Some more interesting research came out of the Canadian Cardiovascular Congress last week. Researchers in Toronto have found that eating two fast food breakfast sandwiches (equivalent to about 900 calories and 50 grams of fat) for breakfast decreased blood flow to participants arms by 20-30% in comparison to a day when participants had no breakfast. While the decreased blood flow was temporary, it suggests that regular consumption of high calorie, high fat foods may contribute to longterm arterial damage. This is definitely alarming but there are a couple of aspects of this study that bother me.

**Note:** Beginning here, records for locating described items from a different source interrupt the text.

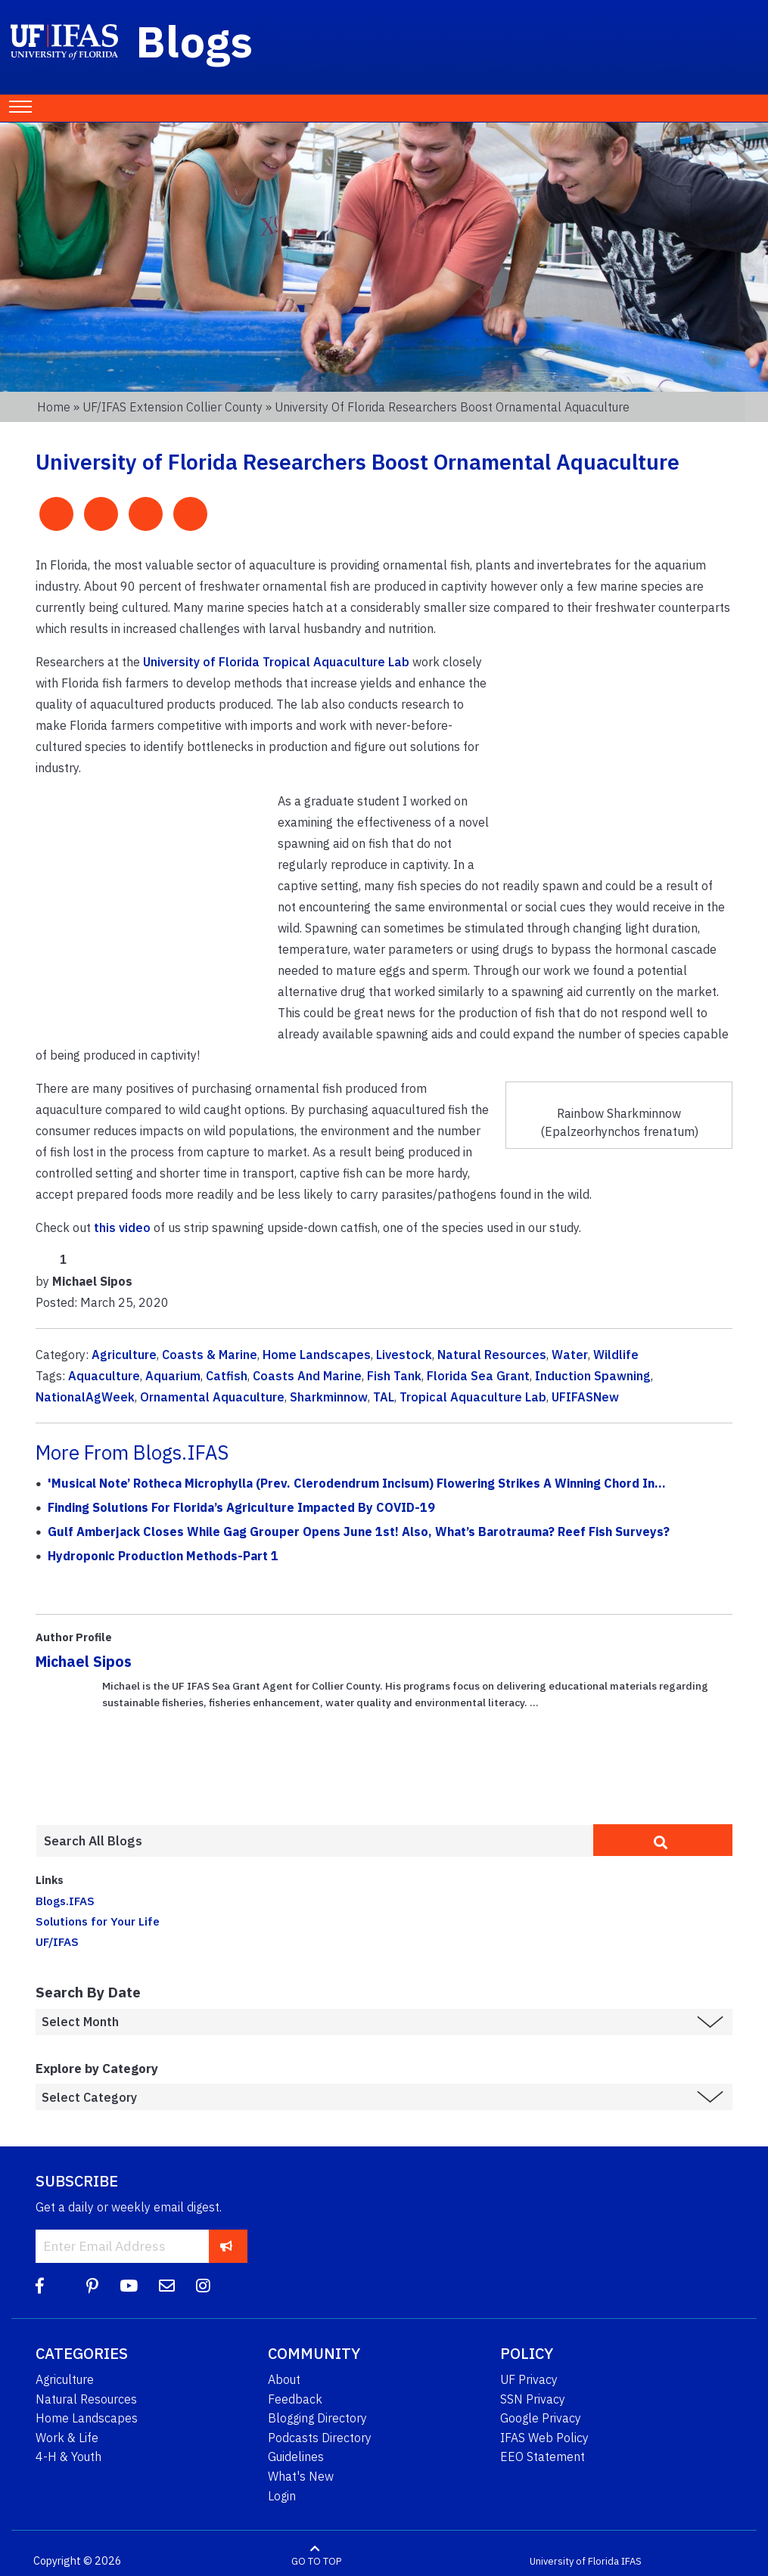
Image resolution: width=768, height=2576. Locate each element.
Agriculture (124, 1354)
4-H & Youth (68, 2456)
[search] (662, 1840)
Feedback (295, 2399)
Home (53, 406)
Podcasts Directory (320, 2437)
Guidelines (296, 2456)
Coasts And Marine (307, 1375)
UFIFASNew (585, 1396)
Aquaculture (104, 1375)
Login (282, 2495)
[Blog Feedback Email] (167, 2286)
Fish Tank (394, 1375)
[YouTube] (129, 2286)
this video (122, 1227)
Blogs (194, 41)
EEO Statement (542, 2456)
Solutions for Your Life (98, 1921)
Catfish (226, 1375)
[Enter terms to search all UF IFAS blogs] (314, 1841)
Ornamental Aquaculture (212, 1396)
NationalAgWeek (85, 1396)
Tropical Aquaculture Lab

First, while I’m sure that some people are consuming breakfasts similar to the one used in the study, I doubt that many people are consuming such calorie and fat laden breakfasts on a regular basis. Just for reference: a bacon and egg mcmuffin from McDonald’s gives you 320 calories and 15 grams of fat. That’s considerably less than the amount used in the study. I wonder what results would have been seen with the consumption of just one breakfast sandwich. Second, the thing that bothers me most, is that the comparison was made between this calorific breakfast and no breakfast at all. Considering that us dietitians are always harping on the fact that breakfast is the most important meal of the day I would like to see the results from another group of participants who were fed a nutritious breakfast. Afterall, if the only comparison is no breakfast we have no way to tell what’s causing this change in blood flow. It’s entirely possible that it has nothing to do with the number of calories or the amount of fat or sodium. Perhaps this would be observed no matter what the food was that was being eaten.
This is certainly interesting research and I’m down with anything that discourages the consumption of unhealthy fast food breakfasts. However, I think that further research is definitely warranted before we can draw any real conclusions from this study.